Dreamers and Designers: The Shaping of West Vancouver
Review By Peter Hall
July 24, 2019
BC Studies no. 204 Winter 2019/20 | p. 212-213
Between 2011 and 2016, the population of the District of West Vancouver declined by one half of one percent. In contrast, the population of Metro Vancouver grew 6.5%; even the comparably wealthy West Point Grey neighbourhood of Vancouver grew by 2.1%. In a region where house prices are out of reach for almost all local earners and rentals are increasingly unaffordable, West Vancouver’s population decline is exhibit A when residential supply constraints are cited as causing the housing crisis.
The negative effects of population decline seem to have been on the minds of the West Vancouver Historical Society’s Book Committee when they commissioned Francis Mansbridge to write this, the third book in their series “celebrating and preserving various aspects of West Vancouver’s history.” I should add here that I am not the Peter Hall acknowledged as one of the individual contributors who made the book possible.
Mansbridge’s readable account provides ample and well-deserved fodder for the argument that the exclusionary practices of the few, are to blame for the inability of the many to attain affordable housing. Where I would push the author – and his local sponsor-audience – is on the diagnosis of the institutional arrangements that enable these exclusionary impulses, and hence on the policy prescriptions.
Perhaps one of the most fascinating tells in the book is the way that Mansbridge describes the lineage of West Vancouver’s first British settlers. We learn, for example, that Reeve Joe Leyland, co-author of the District’s first zoning bylaw, was the second son in a family that traces its origins to the Norman Conquest. I am sure this fact was selectively valued by past archivists; what it also reveals is how British laws and customs of primogeniture helped to shape this place half a world away.
Appropriately, Mansbridge places the question of land use, and the community values which inform those uses, at the centre of his story. Through multiple episodes of development application, rejection and approval, Mansbridge doesn’t pull any punches. We learn that the people of West Vancouver have, at times in their history, not liked the idea of living with: Indigenous Canadians, vacationers, Jews, black people, Chinese, renters, density, industry, through traffic, working women, and people who didn’t grow up there. In other words, the people of West Vancouver are lot like the rest of us; except that here, institutional arrangements have encouraged and enabled the preference for homogeneity.
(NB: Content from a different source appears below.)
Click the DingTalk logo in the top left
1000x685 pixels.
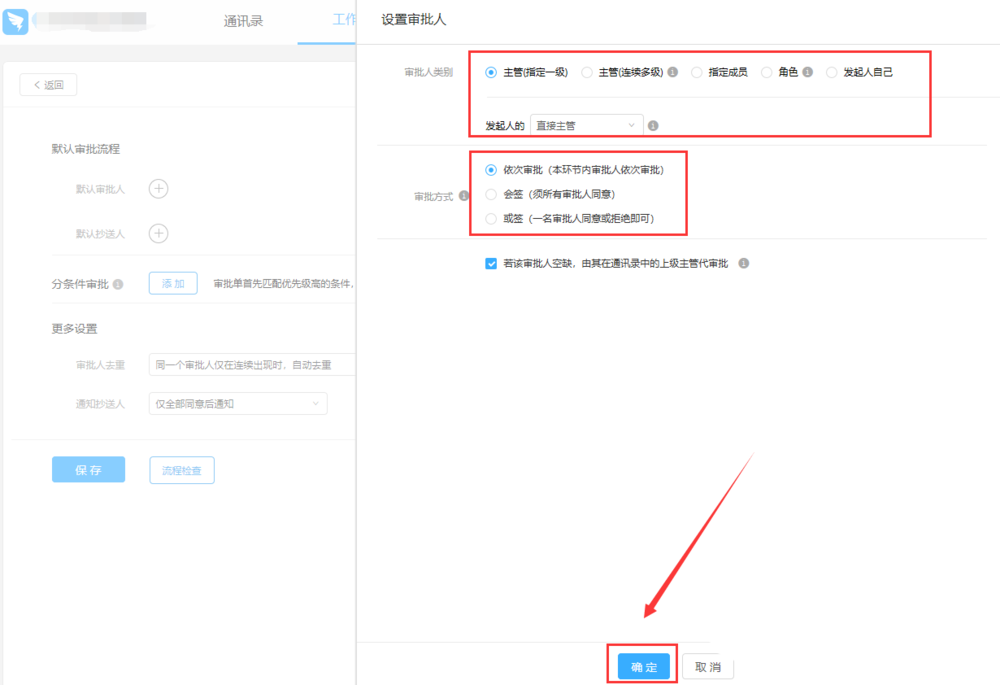[15, 19]
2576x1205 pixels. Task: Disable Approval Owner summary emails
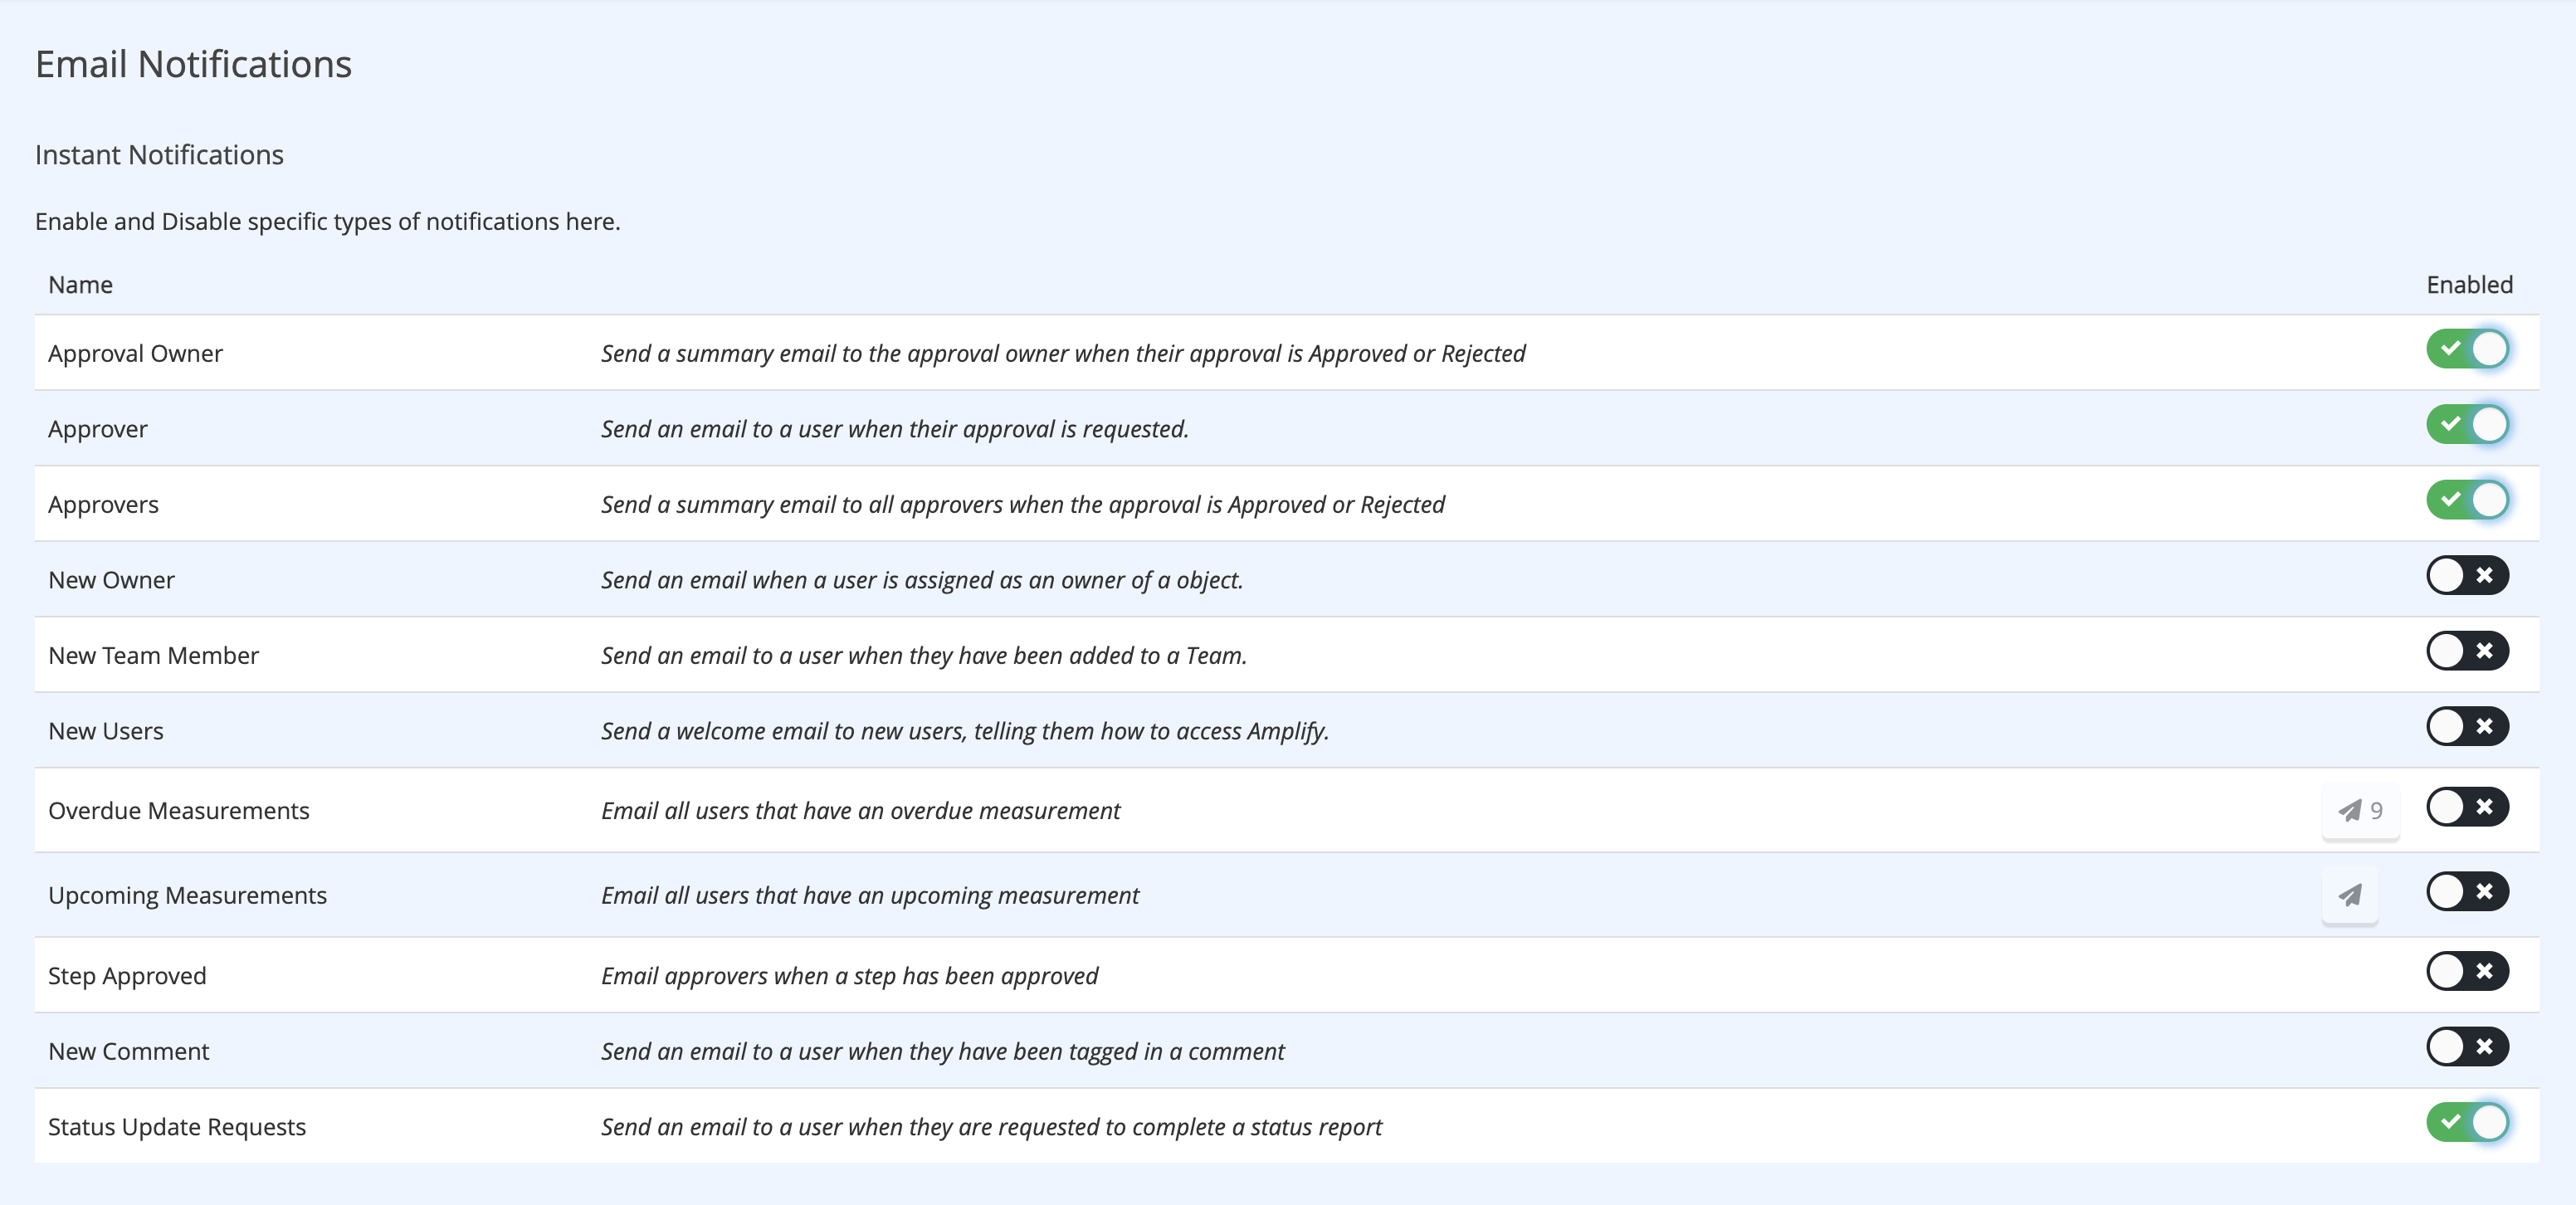pyautogui.click(x=2467, y=349)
While many of these exclusionary practices have thankfully been overtaken by social change, some, notably the limits on density and industry, remain.
And that’s not good for the incumbents. In concluding, Mansbridge describes a situation in which long-time residents cannot afford to retire-in-place; where immigrant children are growing up in physical, linguistic and social isolation; and in which working people from municipal employees to housemaids must commute long distances by bus, a service the municipality has rejected improving.
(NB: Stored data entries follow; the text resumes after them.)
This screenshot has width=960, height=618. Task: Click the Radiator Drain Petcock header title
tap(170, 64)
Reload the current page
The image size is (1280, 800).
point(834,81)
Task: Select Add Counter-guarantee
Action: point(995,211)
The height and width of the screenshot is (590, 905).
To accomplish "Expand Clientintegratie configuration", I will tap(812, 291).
So, how far can West Vancouver go to heal itself? Here I am not persuaded by Mansbridge’s invocation of Richard Florida’s idea that a diverse creative class can fuel innovation. The price of entry into West Vancouver is simply too high for any hungry innovator-entrepreneur. Indeed, it has always been so; Mansbridge shows convincingly that West Vancouver has since colonization been a place that fortunes made elsewhere are brought to be enjoyed.
Instead, we have likely reached a state in the Lower Mainland where we need to strengthen the power of regional agencies or the Province to ensure that individual municipalities are fully integrated into regional transit systems, and that they take their share of affordable, rental and social housing, industry and other locally unwanted land uses.
Publication Information
Dreamers and Designers: The Shaping of West Vancouver
Madeira Park: Harbour Publishing, 2018. 208 pp. $29.95, hardback.